This time around, it’s Bertie Carvel and Billy Porter, whose cross-dressing turns in “Matilda” and “Kinky Boots,” respectively, have them vying tonight for best leading actor in a musical.

Granted, the dames they play couldn’t be more different: Carvel’s Miss Trunchbull bullies schoolchildren, while Porter’s drag queen, Lola, is a loving, high-heeled lesson in self-esteem. Padding and makeup aside, though, the biggest transformations are the ones the audience can’t see. As a Cyndi Lauper song in “Kinky Boots” puts it, “Sex Is in the Heel” — but gender’s often in the mind of the performer.

For Porter, the preparation began as soon as he landed the role, in November 2011. He started taking Bikram yoga to strengthen his body, all the better to stalk the stage in high heels. Later, he went to a gym to build muscle, and somewhere along the way lost about 20 pounds from his 5-foot-10 frame.

“I’m the kid who was stealing my auntie’s high-heeled shoes from her closet, so walking in them wasn’t a problem — for five minutes at a time,” says the 43-year-old Pittsburgh native. “But to do this show eight times a week, you have to build the muscles in your feet, your back and your core.”

He’d had drag roles before, but never as lavish as Lola. And as far as research goes, he says, “As a black gay man living in New York City since 1990, that’s the only research I needed!”
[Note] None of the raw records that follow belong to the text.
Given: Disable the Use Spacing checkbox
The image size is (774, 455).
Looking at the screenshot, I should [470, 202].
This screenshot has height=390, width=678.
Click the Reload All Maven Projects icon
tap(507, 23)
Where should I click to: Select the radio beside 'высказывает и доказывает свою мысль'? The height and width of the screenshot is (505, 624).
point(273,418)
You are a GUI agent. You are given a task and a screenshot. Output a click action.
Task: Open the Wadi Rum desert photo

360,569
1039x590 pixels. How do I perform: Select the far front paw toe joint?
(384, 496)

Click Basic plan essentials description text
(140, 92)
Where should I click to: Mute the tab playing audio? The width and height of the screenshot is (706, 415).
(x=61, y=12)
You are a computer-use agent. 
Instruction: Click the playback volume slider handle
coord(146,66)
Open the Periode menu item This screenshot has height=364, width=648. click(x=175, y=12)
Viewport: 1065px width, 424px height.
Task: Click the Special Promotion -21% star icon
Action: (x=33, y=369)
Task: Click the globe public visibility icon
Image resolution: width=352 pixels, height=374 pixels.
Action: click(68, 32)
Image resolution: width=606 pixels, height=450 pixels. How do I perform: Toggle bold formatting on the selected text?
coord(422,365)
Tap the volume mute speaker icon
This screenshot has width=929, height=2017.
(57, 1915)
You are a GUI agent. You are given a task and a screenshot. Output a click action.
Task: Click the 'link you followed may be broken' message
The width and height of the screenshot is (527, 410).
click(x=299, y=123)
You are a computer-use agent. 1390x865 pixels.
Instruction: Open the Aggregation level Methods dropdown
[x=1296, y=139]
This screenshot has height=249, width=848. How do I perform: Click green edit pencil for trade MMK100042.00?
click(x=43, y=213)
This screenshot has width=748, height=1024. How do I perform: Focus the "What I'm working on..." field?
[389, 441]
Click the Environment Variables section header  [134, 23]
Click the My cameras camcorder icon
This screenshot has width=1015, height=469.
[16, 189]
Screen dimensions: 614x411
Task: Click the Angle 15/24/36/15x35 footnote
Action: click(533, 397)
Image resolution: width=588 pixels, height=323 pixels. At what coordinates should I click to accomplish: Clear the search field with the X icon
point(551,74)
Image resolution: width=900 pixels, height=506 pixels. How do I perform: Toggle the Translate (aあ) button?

Nevertheless, he wasn’t prepared for his first look at himself as Lola after the makeup and hair people got through with him, an hour-long process of highlighting, powdering and painting — and then a wig and those infamous boots. When he finally looked in the mirror, he says, he thought of a line from “The Color Purple”: “Harpo, who dis woman?”

As far as Carvel’s concerned, Miss Trunchbull — Roald Dahl’s ex-Olympic hammer thrower turned hellish headmistress — is just another character. “Playing a woman is like playing a psychopath or someone whose sexuality is different to mine,” says the 35-year-old Brit, the son of a psychologist and a journalist. “On some level, most people probably recognize that underneath this portrait of a woman is a young man. It’s make-believe. All make-believe!”

One of his most fervent believers is Rob Howell, the show’s costume designer. Working closely from Dahl’s book, Howell sketched out what he thought Trunchbull should look like before Carvel signed on.

“But you can’t wear a drawing,” Howell says. “And when you have someone like Bertie, you’d be crazy to go on that journey without him.”

Together, they created a bodysuit that turned Carvel’s slim, 6-foot self into, well, not Fudgie the Whale, but a powerful female former athlete. It bulks up his shoulders, arms and solar plexus, and is covered in a smocklike coat Howell describes as “like nothing you’ve ever seen before, yet strangely familiar.”

“What you don’t want is Trunchbull coming out in clothes you recognize or, God forbid, actually own yourself,” he says. “You want her to be otherworldly, strange and slightly disconcerting” — especially when she hurls a small child into the orchestra.

“In the end, it’s all Bertie’s skill and technique and sensibilities,” Howell says. “It’s Bertie who makes us feel it’s plausible.”